**Work task:**
Return every line from the records below that has the word "Social".
Entries supplied: Begin
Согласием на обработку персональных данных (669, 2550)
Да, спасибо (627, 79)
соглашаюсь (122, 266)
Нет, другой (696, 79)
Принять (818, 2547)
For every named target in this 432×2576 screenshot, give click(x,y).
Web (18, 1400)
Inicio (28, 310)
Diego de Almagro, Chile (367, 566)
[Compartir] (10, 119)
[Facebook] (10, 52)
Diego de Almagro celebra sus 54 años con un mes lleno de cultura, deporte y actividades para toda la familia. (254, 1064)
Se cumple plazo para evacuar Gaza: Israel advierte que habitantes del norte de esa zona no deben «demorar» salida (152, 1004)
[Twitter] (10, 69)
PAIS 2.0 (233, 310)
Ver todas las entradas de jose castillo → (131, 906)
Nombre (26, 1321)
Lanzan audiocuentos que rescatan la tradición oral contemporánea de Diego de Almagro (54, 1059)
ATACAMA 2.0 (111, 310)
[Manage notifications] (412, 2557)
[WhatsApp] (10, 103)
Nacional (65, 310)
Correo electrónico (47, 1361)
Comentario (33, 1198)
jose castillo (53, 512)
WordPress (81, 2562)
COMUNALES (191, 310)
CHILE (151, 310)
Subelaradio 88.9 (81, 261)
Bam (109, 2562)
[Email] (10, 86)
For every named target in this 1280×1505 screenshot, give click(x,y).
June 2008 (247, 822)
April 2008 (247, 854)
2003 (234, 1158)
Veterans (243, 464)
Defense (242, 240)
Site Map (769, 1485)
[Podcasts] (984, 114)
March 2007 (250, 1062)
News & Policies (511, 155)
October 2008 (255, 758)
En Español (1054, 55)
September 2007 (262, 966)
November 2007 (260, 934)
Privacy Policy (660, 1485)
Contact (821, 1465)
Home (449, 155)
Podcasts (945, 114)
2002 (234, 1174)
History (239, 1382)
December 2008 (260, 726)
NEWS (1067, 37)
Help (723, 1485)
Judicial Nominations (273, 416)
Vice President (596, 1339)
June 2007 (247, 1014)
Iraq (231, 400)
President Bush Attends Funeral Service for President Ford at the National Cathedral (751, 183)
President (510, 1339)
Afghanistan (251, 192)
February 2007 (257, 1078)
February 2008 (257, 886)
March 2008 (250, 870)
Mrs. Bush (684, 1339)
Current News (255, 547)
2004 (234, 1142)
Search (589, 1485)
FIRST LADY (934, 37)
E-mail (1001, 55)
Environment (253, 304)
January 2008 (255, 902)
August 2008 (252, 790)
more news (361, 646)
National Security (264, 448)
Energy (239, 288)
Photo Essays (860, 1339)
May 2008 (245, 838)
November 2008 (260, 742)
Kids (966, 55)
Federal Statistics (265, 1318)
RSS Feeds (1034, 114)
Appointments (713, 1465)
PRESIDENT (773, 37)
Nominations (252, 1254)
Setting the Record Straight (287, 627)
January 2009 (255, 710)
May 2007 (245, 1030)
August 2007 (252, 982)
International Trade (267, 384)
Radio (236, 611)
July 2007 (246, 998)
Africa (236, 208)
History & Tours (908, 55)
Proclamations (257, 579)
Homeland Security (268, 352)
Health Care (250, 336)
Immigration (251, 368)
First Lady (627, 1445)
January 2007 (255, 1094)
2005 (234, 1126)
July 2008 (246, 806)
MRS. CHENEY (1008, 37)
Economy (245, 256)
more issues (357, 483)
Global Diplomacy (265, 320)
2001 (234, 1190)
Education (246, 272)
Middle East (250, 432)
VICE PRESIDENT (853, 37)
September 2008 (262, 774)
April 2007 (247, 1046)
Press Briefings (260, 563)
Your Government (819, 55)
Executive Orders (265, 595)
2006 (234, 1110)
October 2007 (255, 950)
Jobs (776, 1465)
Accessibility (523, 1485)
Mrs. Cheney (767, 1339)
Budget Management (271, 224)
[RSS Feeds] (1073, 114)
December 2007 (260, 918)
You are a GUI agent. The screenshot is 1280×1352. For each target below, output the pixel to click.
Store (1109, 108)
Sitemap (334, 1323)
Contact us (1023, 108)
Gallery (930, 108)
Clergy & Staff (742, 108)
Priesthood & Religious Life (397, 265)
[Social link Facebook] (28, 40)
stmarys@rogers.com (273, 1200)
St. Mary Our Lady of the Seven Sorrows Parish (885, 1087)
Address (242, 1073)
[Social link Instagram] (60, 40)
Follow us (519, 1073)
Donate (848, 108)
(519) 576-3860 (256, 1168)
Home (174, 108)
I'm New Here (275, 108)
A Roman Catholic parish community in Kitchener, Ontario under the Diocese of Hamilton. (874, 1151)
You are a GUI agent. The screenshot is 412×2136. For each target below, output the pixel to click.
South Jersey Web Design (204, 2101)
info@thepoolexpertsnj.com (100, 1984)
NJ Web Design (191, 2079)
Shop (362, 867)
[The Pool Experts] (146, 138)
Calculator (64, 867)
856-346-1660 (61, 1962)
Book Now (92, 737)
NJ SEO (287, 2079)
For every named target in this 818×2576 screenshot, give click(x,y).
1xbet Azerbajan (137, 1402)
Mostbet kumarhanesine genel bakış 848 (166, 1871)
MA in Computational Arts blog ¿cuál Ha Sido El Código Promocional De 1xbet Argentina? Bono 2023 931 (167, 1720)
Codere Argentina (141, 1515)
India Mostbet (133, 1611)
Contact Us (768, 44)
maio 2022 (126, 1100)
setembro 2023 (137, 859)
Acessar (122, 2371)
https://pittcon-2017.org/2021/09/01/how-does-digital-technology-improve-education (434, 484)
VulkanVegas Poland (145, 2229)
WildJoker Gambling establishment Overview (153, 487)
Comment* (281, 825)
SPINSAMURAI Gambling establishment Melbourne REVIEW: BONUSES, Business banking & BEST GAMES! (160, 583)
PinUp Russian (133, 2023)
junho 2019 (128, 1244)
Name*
Entries supplied: End
**Exercise response:**
[Social link Facebook] (28, 40)
[Social link Instagram] (60, 40)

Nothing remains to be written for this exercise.